-2

I want to remove all columns that are all NA. I have two solutions as shown below, but they both use looping structures under the hood.

I was wondering if there is a faster solution that does NOT require using ...apply or for loops?

PS. if I wanted to remove all rows with all NA I could avoid loops like so: r[rowSums(is.na(r)) != ncol(r), ] but can a similar solution apply to columns?

r <- data.frame(AA = c(1, NA, 3), BB = c(NA, NA, NA), CC = c(3, NA, 5) )

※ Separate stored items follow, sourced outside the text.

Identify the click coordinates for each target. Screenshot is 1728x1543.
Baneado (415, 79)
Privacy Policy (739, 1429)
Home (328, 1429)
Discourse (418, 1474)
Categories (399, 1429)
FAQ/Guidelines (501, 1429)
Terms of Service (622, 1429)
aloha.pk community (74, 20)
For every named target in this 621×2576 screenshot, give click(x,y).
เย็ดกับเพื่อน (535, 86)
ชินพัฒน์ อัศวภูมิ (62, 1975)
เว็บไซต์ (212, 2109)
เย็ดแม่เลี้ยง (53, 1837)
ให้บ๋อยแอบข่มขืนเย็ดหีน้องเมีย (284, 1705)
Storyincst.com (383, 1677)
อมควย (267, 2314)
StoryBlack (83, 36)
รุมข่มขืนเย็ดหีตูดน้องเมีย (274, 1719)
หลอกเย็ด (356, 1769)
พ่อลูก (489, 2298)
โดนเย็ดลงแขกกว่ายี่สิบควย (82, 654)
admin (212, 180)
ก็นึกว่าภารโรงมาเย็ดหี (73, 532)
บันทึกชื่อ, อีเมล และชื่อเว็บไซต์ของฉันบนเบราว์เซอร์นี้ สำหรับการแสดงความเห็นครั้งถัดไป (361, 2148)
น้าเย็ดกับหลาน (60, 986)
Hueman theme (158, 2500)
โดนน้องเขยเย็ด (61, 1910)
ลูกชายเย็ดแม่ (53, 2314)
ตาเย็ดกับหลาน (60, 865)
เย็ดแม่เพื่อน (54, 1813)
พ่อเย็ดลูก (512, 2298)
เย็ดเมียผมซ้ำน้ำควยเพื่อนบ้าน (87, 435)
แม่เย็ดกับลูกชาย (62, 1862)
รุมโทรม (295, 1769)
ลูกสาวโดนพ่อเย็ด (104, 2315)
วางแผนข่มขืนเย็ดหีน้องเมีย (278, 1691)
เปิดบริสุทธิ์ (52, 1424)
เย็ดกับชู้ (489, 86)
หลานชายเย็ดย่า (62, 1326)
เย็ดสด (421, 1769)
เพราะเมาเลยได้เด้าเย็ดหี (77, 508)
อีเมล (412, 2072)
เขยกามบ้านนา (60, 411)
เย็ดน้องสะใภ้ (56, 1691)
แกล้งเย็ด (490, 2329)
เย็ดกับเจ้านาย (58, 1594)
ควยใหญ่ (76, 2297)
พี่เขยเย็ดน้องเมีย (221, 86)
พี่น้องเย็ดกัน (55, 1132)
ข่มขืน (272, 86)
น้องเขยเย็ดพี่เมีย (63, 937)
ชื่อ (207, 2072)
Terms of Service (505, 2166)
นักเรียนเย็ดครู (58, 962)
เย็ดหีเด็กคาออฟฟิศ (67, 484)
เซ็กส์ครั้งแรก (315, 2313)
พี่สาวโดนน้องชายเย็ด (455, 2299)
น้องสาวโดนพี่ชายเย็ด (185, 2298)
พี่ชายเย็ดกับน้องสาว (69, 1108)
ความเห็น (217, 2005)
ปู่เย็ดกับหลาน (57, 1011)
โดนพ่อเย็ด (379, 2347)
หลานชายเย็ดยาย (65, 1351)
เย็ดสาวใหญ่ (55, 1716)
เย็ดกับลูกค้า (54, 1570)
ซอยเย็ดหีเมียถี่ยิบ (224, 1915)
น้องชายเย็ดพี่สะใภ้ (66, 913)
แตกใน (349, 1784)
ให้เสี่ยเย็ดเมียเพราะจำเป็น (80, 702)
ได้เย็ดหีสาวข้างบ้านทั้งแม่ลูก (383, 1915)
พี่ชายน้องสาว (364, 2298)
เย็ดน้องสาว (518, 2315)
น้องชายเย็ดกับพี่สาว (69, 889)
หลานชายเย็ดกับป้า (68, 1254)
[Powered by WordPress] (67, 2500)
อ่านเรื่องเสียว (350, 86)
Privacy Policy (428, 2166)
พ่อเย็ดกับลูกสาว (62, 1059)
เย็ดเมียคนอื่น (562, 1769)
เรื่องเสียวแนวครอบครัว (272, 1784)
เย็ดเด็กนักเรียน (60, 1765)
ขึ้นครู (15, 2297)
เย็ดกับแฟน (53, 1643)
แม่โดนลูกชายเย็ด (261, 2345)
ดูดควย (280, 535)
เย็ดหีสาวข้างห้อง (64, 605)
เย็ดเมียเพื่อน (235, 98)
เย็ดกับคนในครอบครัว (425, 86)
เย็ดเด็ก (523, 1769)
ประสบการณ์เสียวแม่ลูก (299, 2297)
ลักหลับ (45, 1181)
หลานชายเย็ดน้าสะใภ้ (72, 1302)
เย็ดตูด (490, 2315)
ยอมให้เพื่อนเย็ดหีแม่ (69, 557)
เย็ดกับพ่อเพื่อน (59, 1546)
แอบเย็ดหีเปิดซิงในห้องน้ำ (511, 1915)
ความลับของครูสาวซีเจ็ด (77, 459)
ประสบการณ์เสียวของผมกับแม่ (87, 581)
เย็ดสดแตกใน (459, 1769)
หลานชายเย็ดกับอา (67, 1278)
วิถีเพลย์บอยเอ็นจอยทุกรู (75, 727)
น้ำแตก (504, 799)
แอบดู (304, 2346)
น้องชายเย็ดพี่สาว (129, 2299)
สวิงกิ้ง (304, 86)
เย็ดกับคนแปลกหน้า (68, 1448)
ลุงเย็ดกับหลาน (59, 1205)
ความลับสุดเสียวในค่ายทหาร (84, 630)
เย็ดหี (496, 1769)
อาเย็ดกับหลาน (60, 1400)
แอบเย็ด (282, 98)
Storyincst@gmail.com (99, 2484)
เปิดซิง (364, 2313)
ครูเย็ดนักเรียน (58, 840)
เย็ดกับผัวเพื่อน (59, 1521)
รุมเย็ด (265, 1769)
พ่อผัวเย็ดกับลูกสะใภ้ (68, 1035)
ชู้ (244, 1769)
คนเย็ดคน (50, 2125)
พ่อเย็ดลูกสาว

r[sapply(r, function(r) !all(is.na(r)))] # Solution 1

Filter(function(x) !all(is.na(x)), r)    # Solution 2
rnorouzian
  • 7,397
  • 5
  • 27
  • 72
  • 2
    Checking each column to see if it consist exclusively of `NA` values by definition means that R has to iterate that column under the hood at some point. I don't have a problem with your current solutions. – Tim Biegeleisen Oct 05 '19 at 15:57
  • @TimBiegeleisen, Not necessarily. For example, if I wanted to remove all rows with all `NA` I could avoid loops like so: `r[rowSums(is.na(r)) != ncol(r), ]` but how about columns? – rnorouzian Oct 05 '19 at 16:06

1 Answers1

0

Similarly to rowSums for rows, we can use colSums for columns

r[, colSums(is.na(r)) != nrow(r)]

#  AA CC
#1  1  3
#2 NA NA
#3  3  5
Ronak Shah
  • 377,200
  • 20
  • 156
  • 213